Problem details:
Pull out every line of the entries below that contains the word "item", and copy each one out in full.

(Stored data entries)
+ + + + +

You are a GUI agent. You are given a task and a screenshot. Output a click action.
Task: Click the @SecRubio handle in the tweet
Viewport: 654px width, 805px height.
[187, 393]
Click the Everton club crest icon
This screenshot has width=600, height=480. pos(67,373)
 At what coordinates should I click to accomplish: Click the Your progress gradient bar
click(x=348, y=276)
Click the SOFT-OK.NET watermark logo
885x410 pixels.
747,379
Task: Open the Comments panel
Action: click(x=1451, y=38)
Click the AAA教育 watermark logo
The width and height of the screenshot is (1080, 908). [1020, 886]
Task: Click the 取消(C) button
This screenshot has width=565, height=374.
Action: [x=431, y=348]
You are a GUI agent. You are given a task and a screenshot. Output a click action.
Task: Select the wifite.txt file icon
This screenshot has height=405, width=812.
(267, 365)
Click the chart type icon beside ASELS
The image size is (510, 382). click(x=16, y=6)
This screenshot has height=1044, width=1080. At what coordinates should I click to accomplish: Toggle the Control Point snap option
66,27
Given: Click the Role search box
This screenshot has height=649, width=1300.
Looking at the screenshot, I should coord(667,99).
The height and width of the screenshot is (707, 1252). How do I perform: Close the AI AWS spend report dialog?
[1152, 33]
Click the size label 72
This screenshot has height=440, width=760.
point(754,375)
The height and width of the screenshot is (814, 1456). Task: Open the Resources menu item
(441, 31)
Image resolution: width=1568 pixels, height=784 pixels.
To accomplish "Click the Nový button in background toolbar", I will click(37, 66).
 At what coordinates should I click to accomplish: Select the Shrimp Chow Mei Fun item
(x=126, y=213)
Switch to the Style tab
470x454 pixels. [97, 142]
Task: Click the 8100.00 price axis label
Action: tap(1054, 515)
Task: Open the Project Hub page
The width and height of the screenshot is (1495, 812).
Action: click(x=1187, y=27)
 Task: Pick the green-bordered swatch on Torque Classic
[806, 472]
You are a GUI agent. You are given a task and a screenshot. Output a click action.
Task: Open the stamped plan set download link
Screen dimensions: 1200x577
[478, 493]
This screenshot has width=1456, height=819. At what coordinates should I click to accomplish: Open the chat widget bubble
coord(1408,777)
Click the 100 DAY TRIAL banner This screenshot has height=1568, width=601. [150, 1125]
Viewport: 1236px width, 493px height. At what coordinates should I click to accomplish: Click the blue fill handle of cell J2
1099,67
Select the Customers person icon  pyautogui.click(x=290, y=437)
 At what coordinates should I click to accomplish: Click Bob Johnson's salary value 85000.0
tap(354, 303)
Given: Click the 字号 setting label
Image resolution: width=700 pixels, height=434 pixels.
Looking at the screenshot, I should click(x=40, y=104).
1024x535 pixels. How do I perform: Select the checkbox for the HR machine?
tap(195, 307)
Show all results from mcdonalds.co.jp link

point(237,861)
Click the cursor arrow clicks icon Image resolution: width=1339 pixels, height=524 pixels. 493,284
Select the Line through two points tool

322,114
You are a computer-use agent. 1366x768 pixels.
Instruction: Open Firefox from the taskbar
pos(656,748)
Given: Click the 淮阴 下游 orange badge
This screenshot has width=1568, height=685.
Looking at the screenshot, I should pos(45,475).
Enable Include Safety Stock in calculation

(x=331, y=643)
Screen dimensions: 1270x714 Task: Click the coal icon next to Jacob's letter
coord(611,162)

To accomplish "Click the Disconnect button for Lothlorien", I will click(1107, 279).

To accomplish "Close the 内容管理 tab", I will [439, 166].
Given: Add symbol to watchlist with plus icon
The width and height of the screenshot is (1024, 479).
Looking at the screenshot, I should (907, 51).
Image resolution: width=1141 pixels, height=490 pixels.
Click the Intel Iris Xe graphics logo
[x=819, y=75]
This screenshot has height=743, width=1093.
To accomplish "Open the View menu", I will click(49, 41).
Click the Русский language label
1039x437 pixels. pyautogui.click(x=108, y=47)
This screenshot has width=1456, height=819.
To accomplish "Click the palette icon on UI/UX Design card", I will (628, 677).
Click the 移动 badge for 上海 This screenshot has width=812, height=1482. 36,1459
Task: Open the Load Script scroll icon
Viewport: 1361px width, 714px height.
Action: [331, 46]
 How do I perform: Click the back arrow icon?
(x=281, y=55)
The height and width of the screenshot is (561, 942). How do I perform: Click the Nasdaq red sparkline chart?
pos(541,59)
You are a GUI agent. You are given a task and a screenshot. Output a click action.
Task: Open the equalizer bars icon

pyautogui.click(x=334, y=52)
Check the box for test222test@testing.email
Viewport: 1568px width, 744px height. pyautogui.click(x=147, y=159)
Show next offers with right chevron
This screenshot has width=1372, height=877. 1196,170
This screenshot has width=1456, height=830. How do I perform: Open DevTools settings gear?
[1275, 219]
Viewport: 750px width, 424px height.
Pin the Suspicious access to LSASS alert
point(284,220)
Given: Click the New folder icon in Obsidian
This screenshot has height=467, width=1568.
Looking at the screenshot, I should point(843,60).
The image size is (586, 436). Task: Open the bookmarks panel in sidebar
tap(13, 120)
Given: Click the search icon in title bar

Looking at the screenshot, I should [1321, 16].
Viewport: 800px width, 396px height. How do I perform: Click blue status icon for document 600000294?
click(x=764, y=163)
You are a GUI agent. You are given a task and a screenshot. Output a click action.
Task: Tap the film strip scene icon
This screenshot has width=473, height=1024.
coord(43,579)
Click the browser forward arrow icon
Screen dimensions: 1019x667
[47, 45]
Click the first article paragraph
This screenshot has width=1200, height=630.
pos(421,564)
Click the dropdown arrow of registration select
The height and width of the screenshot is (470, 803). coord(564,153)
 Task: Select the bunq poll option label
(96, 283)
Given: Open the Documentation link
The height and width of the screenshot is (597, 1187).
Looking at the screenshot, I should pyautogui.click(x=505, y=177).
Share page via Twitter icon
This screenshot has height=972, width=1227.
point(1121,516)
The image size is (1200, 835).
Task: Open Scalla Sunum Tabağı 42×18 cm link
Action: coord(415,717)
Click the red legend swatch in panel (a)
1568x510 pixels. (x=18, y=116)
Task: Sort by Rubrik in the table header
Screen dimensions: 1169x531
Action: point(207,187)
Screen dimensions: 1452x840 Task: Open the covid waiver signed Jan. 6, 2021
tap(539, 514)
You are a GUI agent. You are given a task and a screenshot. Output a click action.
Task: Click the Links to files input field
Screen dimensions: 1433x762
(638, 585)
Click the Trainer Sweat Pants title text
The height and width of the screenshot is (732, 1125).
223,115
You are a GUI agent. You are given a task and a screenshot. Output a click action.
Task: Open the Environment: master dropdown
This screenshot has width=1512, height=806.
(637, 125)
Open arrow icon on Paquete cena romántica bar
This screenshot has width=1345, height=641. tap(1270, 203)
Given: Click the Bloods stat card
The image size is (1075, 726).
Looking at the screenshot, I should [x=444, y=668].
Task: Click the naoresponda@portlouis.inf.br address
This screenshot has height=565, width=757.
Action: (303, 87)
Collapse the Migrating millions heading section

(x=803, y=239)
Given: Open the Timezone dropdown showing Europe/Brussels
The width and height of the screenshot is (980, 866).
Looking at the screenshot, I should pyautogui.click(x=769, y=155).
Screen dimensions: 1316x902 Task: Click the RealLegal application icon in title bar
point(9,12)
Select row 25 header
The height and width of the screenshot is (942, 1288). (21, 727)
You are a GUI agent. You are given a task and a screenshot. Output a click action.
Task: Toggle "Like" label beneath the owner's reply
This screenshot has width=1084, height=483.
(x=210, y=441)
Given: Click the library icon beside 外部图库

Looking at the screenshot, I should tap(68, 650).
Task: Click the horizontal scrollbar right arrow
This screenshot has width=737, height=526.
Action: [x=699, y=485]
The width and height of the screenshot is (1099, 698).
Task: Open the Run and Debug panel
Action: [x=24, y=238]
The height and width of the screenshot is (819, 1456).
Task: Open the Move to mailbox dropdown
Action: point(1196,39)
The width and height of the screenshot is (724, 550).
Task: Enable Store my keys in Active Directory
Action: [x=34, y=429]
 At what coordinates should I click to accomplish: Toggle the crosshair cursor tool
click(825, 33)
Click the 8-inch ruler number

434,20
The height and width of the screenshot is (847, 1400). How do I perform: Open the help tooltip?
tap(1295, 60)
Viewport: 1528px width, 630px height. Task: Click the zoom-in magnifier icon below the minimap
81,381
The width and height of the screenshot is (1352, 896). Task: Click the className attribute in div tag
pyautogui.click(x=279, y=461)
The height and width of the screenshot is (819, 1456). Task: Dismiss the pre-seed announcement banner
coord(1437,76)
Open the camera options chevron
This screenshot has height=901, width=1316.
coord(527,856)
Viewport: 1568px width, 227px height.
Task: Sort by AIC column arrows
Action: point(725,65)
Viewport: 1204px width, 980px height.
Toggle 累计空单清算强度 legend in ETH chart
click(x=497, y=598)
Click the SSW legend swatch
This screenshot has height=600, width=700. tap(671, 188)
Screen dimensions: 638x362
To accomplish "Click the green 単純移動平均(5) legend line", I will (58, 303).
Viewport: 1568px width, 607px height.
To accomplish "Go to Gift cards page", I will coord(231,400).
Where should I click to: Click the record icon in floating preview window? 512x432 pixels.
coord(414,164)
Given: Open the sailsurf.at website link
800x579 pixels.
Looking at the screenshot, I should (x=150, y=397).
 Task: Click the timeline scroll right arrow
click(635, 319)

+ + + + +

Output below:
The height and width of the screenshot is (814, 1456). Task: Open the Resources menu item
 At what coordinates should I click to accomplish: Select the Shrimp Chow Mei Fun item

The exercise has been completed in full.